== Data provided ==

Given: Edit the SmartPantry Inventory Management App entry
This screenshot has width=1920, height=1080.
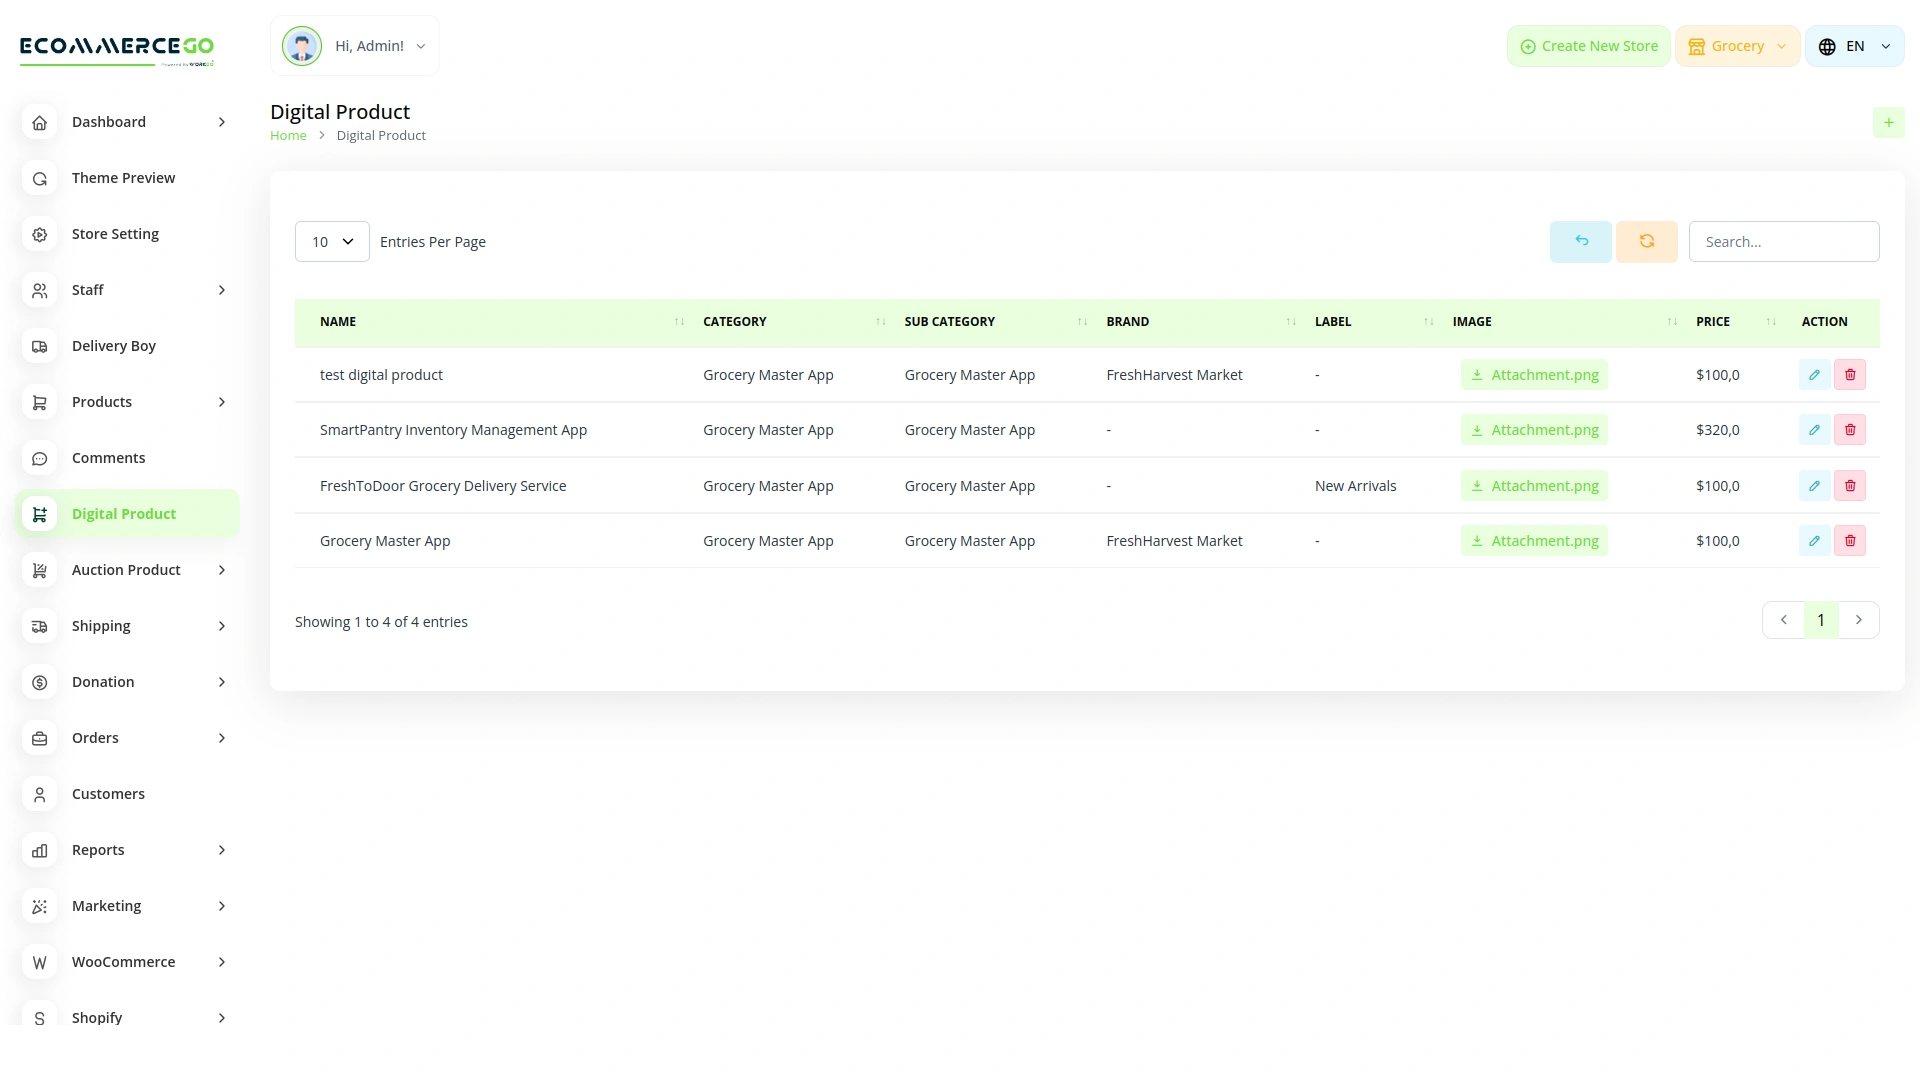Looking at the screenshot, I should [x=1814, y=429].
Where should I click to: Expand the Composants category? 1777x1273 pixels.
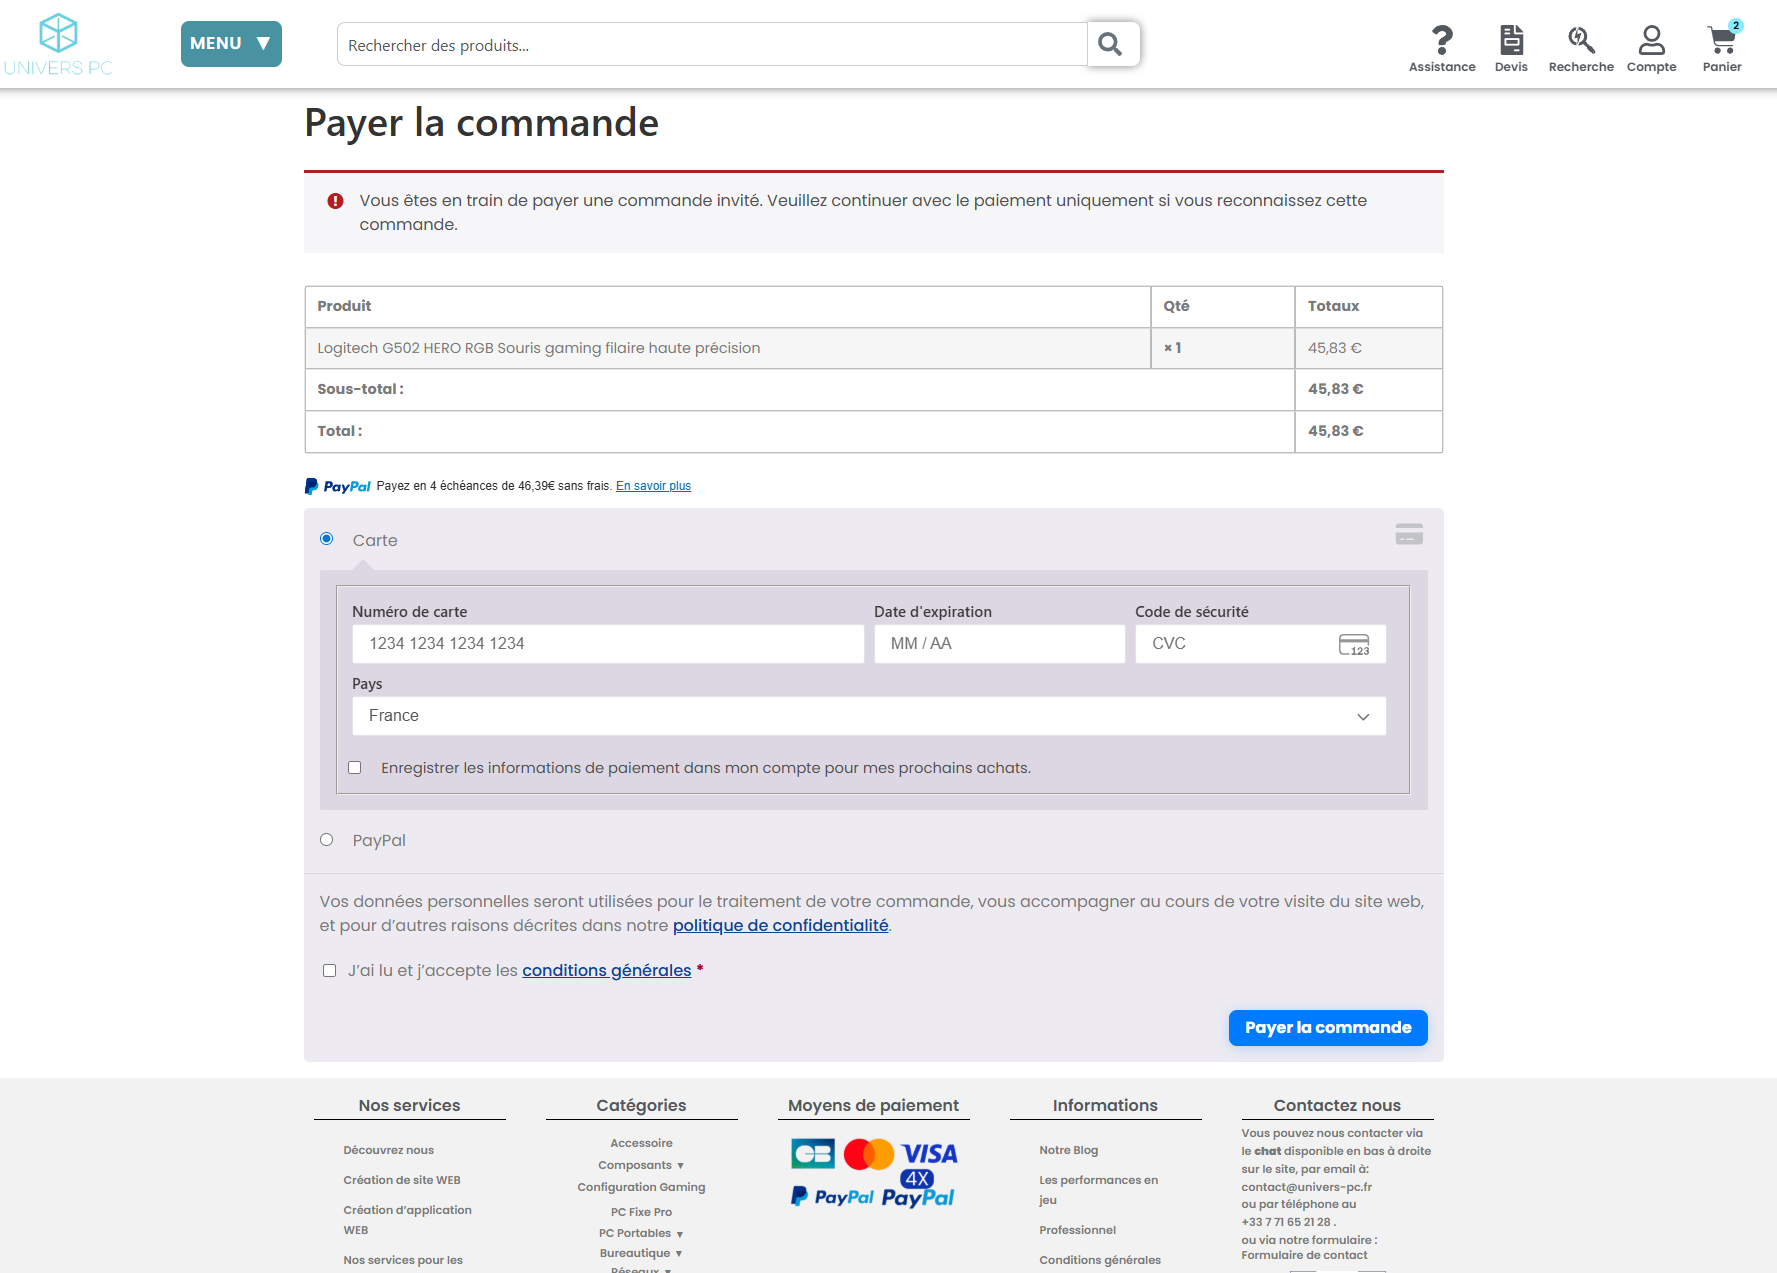[x=641, y=1164]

===

Exercise goal
Set down the material again exactly. Don't carry over any pictures.

Exercise output
Given: Edit the SmartPantry Inventory Management App entry
This screenshot has width=1920, height=1080.
Looking at the screenshot, I should [x=1814, y=429].
Where should I click to: Expand the Composants category? 1777x1273 pixels.
[x=641, y=1164]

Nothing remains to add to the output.